__What you should do__: Give the data again exactly, stopping after the "Select the blue 111 pivot label" line.

─── Provided data ───

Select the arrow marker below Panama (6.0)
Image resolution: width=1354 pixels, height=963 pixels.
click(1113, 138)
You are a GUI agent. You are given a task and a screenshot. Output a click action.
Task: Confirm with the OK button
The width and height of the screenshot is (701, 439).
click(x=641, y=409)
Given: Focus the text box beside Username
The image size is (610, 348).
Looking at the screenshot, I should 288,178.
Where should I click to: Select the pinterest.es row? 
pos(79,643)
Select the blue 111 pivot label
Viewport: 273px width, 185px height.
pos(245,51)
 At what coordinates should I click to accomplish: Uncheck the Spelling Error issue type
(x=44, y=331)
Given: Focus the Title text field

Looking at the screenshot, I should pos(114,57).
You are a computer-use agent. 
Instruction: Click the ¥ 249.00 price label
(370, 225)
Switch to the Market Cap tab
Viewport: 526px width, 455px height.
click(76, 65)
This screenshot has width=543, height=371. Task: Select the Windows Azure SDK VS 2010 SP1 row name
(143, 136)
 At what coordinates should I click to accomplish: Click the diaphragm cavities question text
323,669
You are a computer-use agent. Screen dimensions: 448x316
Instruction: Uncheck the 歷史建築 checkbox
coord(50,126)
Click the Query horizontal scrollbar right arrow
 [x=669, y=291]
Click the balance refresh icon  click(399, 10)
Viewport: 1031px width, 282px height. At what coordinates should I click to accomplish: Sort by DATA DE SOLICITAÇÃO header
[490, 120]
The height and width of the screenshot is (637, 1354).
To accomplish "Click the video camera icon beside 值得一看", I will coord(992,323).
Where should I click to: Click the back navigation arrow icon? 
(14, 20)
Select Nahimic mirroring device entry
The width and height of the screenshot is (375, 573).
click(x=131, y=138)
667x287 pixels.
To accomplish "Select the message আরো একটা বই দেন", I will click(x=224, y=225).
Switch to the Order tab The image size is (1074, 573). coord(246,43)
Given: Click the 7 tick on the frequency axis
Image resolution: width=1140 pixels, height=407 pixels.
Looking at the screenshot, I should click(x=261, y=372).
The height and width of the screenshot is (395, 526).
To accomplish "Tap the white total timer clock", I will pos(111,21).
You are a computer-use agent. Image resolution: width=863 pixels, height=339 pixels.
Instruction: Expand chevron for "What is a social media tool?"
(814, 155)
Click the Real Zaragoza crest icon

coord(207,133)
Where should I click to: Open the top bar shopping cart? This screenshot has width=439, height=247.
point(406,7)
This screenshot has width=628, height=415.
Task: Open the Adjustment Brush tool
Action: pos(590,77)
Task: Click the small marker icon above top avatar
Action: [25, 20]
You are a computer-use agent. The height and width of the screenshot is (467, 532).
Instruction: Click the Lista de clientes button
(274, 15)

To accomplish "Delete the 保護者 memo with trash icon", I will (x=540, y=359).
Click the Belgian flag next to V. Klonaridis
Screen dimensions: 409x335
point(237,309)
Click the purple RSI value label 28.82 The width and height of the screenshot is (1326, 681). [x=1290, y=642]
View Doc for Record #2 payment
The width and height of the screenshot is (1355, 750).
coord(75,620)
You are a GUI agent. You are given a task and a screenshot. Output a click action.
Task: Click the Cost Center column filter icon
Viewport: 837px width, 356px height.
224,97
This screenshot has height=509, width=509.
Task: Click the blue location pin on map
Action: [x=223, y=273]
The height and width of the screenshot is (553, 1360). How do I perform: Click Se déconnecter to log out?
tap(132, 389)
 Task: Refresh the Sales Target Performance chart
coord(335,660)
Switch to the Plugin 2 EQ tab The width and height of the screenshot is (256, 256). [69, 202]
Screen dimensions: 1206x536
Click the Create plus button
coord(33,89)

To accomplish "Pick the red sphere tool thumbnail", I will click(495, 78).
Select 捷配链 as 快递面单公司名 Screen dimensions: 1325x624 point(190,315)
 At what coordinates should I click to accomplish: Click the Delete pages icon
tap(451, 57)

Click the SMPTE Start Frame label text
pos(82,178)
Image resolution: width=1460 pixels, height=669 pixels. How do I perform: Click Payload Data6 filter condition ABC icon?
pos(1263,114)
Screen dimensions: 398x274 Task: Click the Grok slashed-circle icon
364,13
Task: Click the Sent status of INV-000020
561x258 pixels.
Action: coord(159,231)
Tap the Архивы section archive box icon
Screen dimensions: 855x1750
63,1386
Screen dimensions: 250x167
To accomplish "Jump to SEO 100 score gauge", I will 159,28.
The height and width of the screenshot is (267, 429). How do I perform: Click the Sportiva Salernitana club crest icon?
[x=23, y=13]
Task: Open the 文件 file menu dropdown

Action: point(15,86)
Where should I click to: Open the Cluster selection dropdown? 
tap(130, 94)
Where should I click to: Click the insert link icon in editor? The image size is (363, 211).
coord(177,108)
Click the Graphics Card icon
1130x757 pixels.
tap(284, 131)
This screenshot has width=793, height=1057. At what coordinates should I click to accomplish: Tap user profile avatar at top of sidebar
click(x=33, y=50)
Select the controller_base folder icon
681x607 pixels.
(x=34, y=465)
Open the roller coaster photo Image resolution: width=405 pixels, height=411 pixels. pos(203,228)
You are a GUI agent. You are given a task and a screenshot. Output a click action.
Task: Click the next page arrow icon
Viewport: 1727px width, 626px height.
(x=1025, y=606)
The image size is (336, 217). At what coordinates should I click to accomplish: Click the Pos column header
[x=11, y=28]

───

__Result of this task__:
Select the arrow marker below Panama (6.0)
Image resolution: width=1354 pixels, height=963 pixels.
click(1113, 138)
You are a GUI agent. You are given a task and a screenshot. Output a click action.
Task: Confirm with the OK button
The width and height of the screenshot is (701, 439).
click(x=641, y=409)
Given: Focus the text box beside Username
The image size is (610, 348).
Looking at the screenshot, I should 288,178.
Where should I click to: Select the pinterest.es row? 
pos(79,643)
Select the blue 111 pivot label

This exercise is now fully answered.